* **Requirement**:
Return, from the lines below, each one that includes the word "Given".

━━━━━━━━━━━━━━━━━━━━━━━━━━━━━━

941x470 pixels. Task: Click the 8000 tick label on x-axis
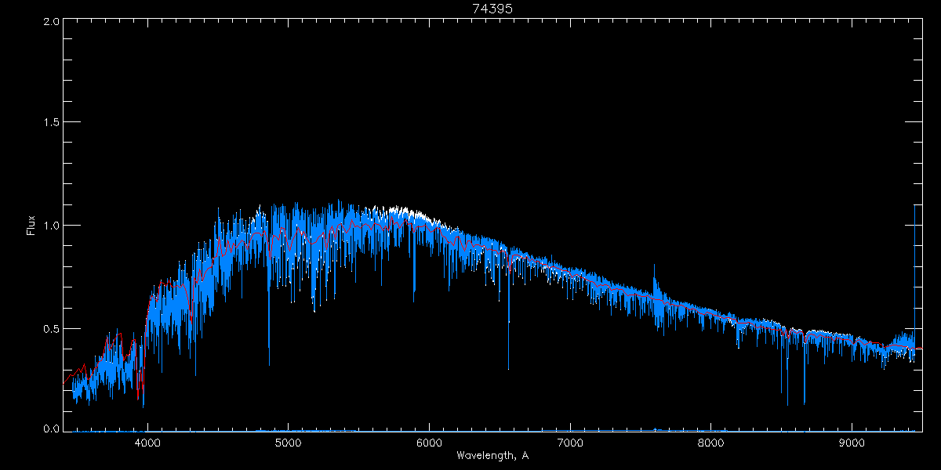point(710,443)
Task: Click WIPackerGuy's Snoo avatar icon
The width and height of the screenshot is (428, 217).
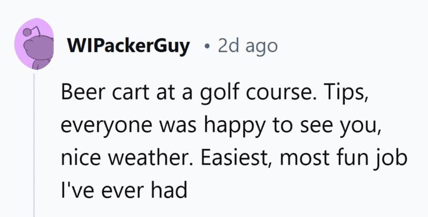Action: coord(35,47)
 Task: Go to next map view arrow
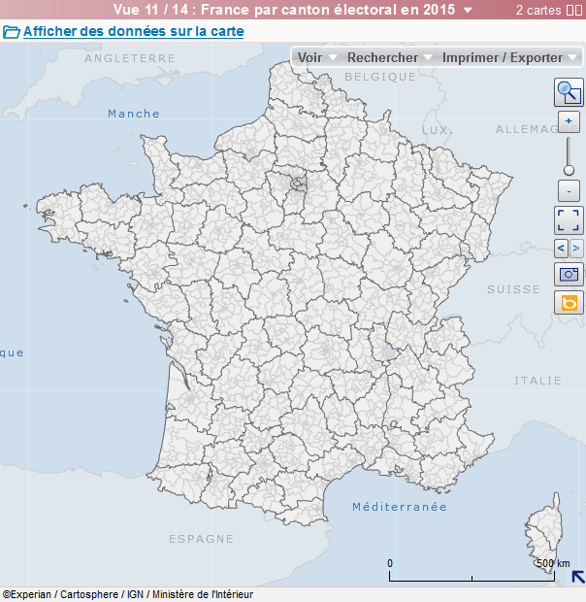pyautogui.click(x=576, y=249)
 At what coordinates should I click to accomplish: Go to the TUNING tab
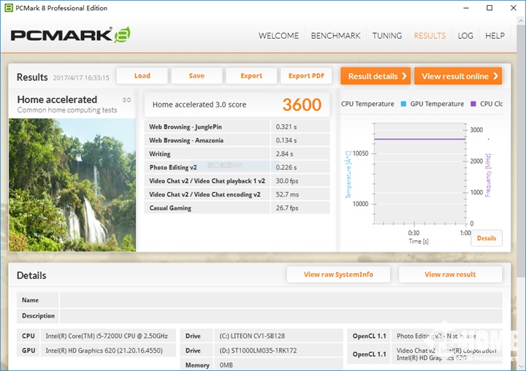pyautogui.click(x=386, y=36)
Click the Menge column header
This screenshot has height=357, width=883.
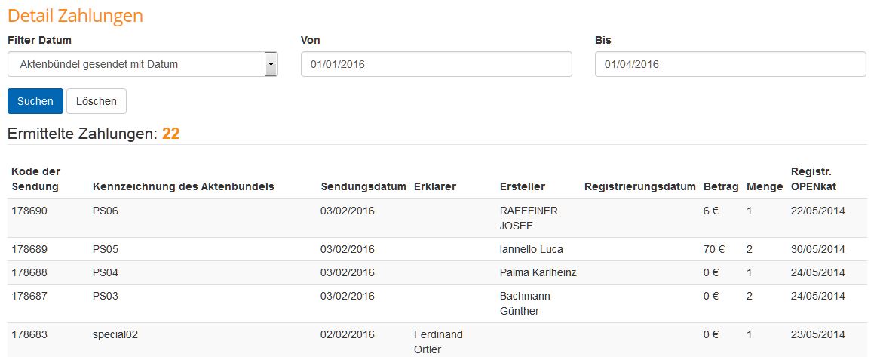762,186
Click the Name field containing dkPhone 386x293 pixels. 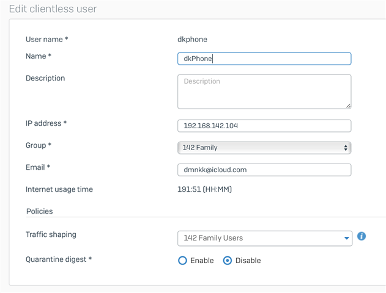(x=264, y=59)
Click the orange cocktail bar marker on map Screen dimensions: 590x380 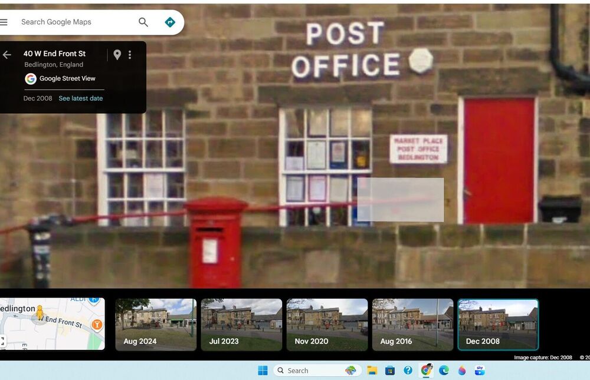point(97,324)
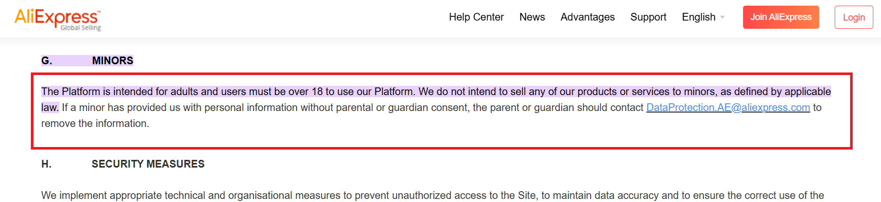
Task: Open the Advantages menu item
Action: click(x=588, y=17)
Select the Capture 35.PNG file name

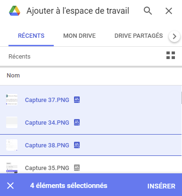pyautogui.click(x=47, y=168)
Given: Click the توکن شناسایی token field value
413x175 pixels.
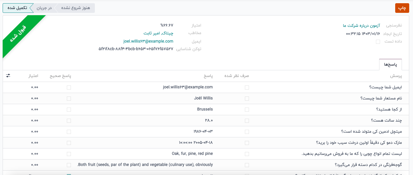Looking at the screenshot, I should (x=136, y=49).
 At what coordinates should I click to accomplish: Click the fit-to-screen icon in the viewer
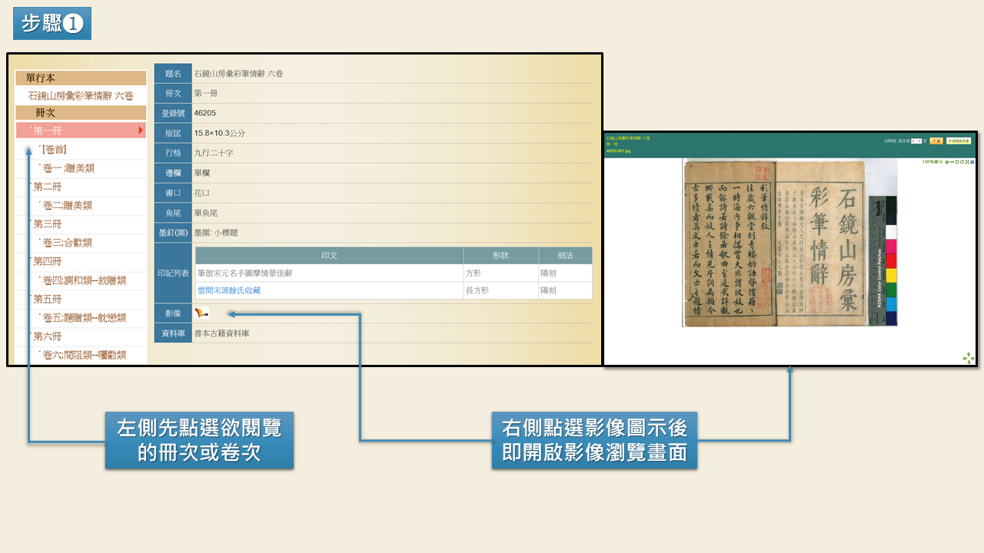tap(967, 162)

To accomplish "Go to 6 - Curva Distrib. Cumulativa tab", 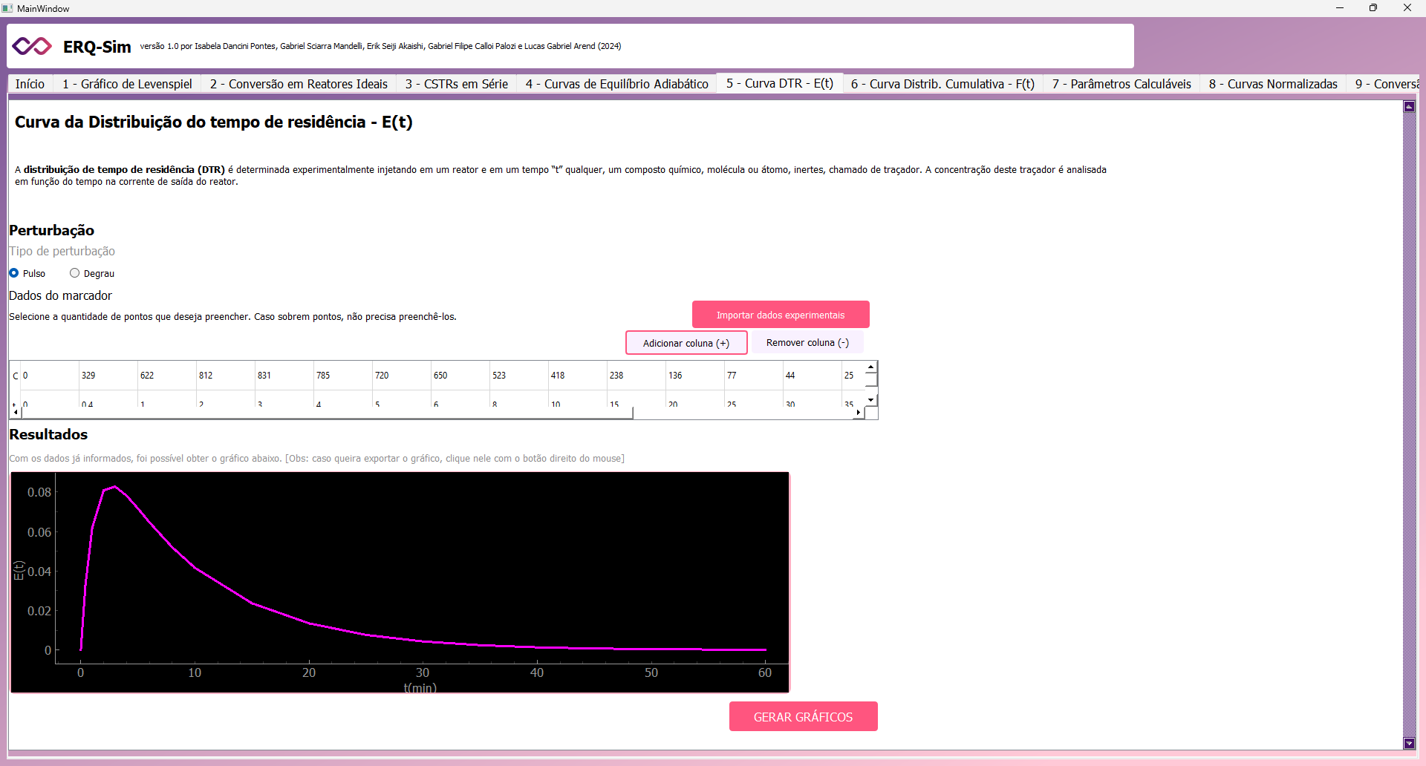I will [x=942, y=84].
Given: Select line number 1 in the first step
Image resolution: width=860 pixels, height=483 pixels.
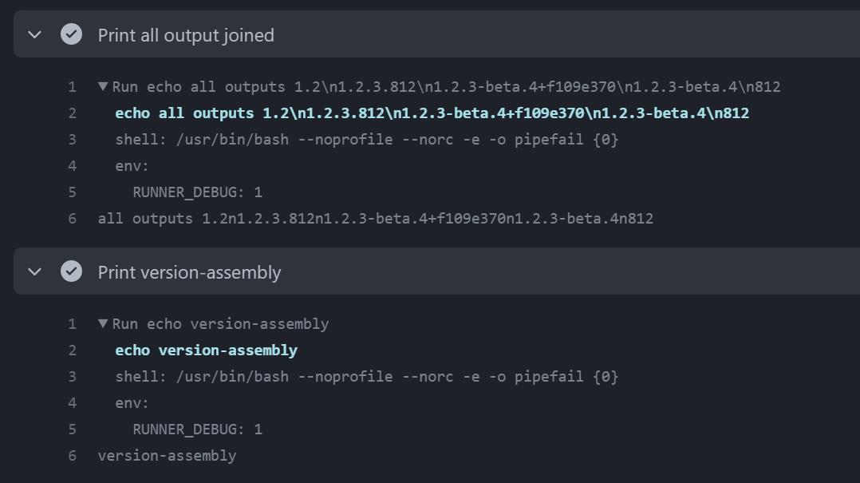Looking at the screenshot, I should 72,86.
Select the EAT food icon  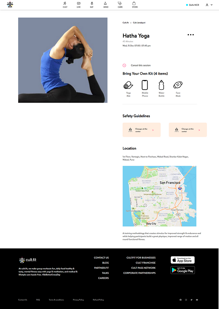point(92,3)
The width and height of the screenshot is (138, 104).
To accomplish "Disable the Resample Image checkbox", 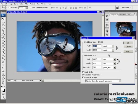I will [83, 77].
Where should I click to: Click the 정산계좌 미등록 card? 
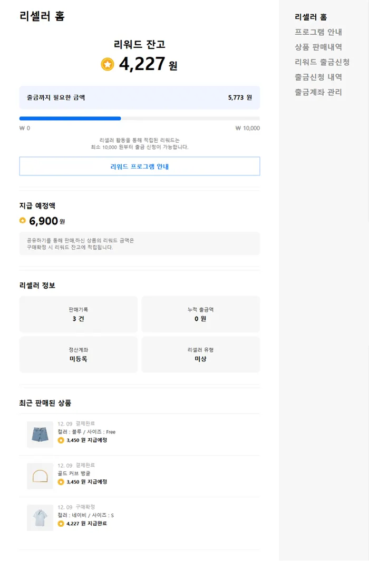pos(78,355)
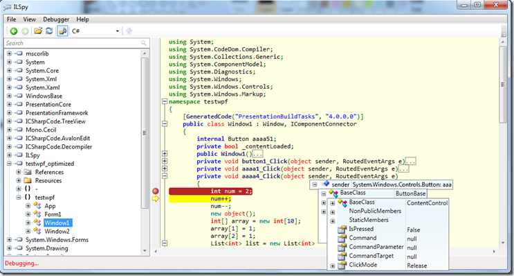This screenshot has height=276, width=514.
Task: Click the Forward navigation arrow icon
Action: (x=25, y=31)
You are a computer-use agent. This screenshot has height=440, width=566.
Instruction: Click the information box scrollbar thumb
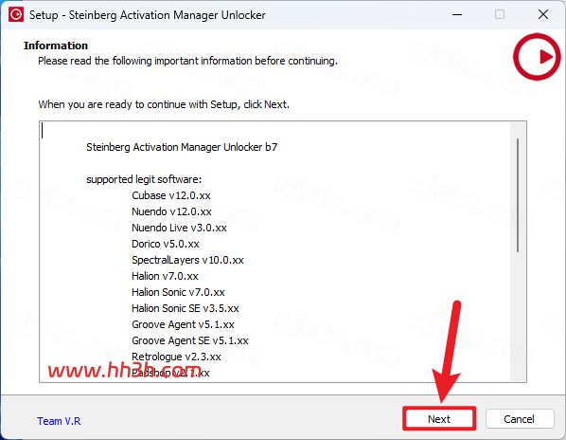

━━━━━━━━━━━━━━━━━━━━━━━━━━━━━━

* **Expected answer**:
Given: Click the توکن شناسایی token field value
Given: Select line number 1 in the first step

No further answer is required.